If you live in Wallingford and have a pear, apple or plum tree you're not using, you may be interested in the Wallingford Community Fruit Tree Harvest.

As part of a pilot program, two Seattle organizations, Lettuce Link and Seattle Tilth, have developed a program to collect unwanted fruit from Wallingford fruit trees for distribution to local food banks.

A program past-due

Lettuce Link, a program of the Fremont Public Association, was created in 1988 to give low-income Seattle families access to fresh, nutritious and organic produce, seeds and gardening information. Tilth, a Seattle nonprofit established in 1978, promotes the idea of organic gardening in an urban setting.

The two groups will work together to recruit people who will volunteer their time and others their trees for a good cause.

Ashley Sullivan, a Capitol Hill resident and volunteer with Lettuce Link and Tilth, thinks the program is past due.

"I felt like there was really a need for it in the community," she said. "There's a lot of food that goes to waste."

According to Kim Madalinski, Lettuce Link's special-projects coordinator, it has always been possible to donate extra fruit to food banks - it just hasn't been well-known.

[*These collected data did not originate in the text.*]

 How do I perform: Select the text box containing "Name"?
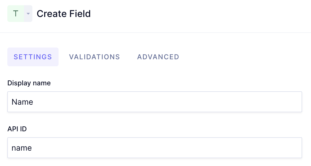point(155,102)
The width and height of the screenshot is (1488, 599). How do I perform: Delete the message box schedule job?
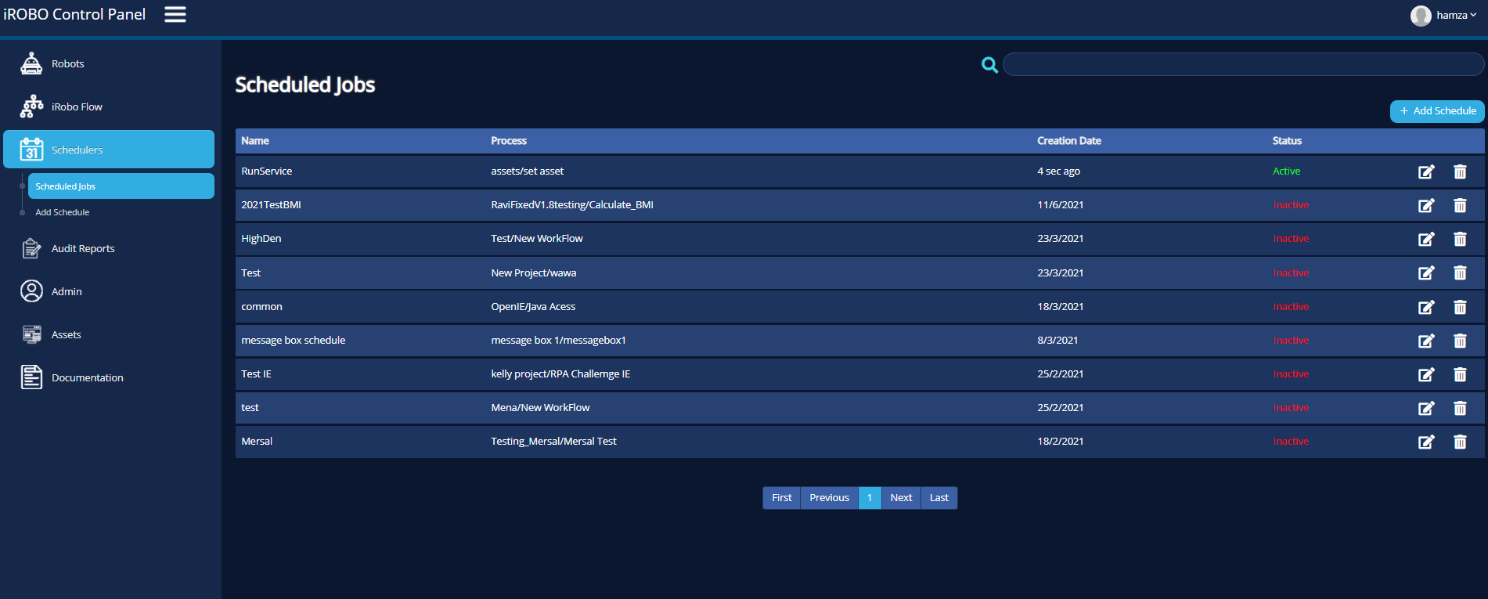1460,341
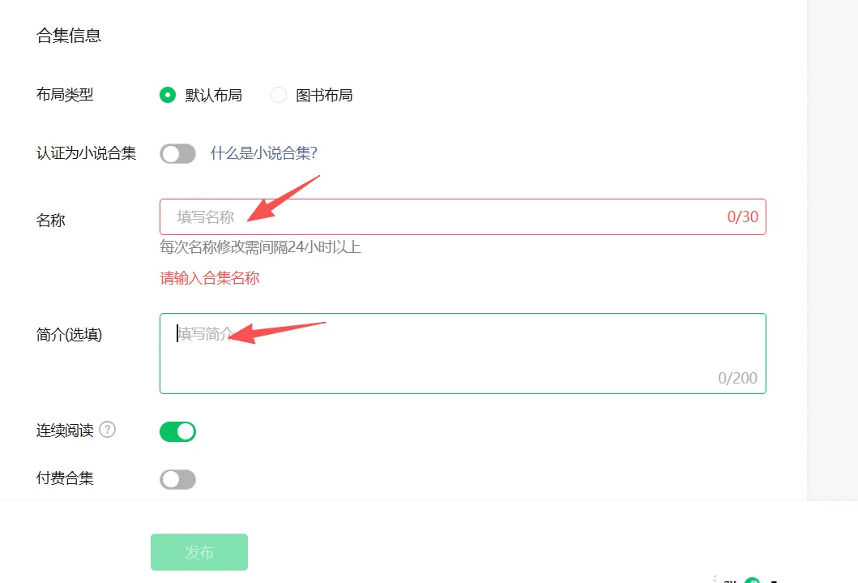Enable the 认证为小说合集 toggle switch
This screenshot has width=858, height=583.
(177, 153)
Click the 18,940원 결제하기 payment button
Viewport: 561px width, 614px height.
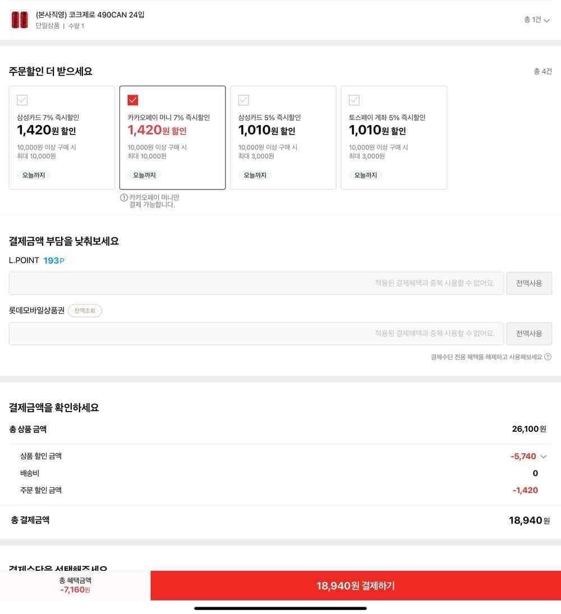[356, 585]
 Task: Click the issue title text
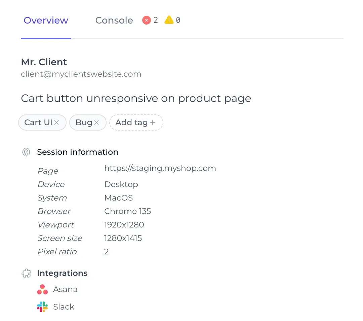coord(136,98)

And, she said, fruit is the most expensive thing for food banks to purchase, so they usually don't have a lot of it.

But "through a simple project," she said, "we can link that resource to the food banks that need them badly."

An experimental project

If you do, however, have a tree with fruit to spare, you must live in Wallingford to be able to utilize this program, at least for this year.

The Wallingford Community Fruit Tree Harvest is an experimental project, Madalinski said. Seattleites have been calling for such a program for years, but taking on the whole city would have been a little too ambitious, so they decided that since Lettuce Link is based in North Seattle, Wallingford would be a good place to start.

But if you live outside Wallingford, she said, don't worry. The people at Lettuce Link will be happy to connect you with your local organizations or give you helpful suggestions about what to do with your extra fruit.

The program will be "sort of a middle man" between community members and food banks, Madalinski said. In addition, people at Lettuce Link can give fruit donors pointers about the quality standards the food banks require.

For example, food banks want fruit that is not mushy and not too old. They look for ripe fruit, and check to make sure there are no worms.

"It should be something that you want to eat," she said.

Sullivan thinks the older members of the community in particular, who may have the most difficult time getting the fruit from the trees, will be huge beneficiaries of the harvest.

They picked apples, pears and plums for the program because they're the easiest to find, pick, store and transport, Madalinski added.

The University District Food Bank, 1413 N.E. 50th St., and the FamilyWorks Food Bank, 1501 N. 45th St., will be the two primary beneficiaries of the program this year.

Jake Weber, director of FamilyWorks, said it will be nice for the agency's food bank to have a better balance of fresh, healthy food, as well as canned and other nonperishable food.

That way, she said, the people who use the food bank can get their fruit, and instead of spending money on healthy foods at the grocery store, they can use their money to, for example, pay for bills or medications.

Legally speaking, Madalinski, Lettuce Link and Tilth have done their research, and there's nothing that says they can't do what they're doing.

There are no laws that say an apple must have a stamp of approval before someone eats it, Madalinski said.

More help needed

Volunteers will start harvesting on Aug. 17 and will continue through Nov. 5, on Wednesday evenings and Saturday mornings.

The group already has people who are interested in helping to pick from the trees, but people with trees with excess fruit are still needed.

As for the future of the project and expanding to the rest of the city, it's still a little premature to plan anything, Madalinski said, but they'll take careful notes on what happens this year and take it from there.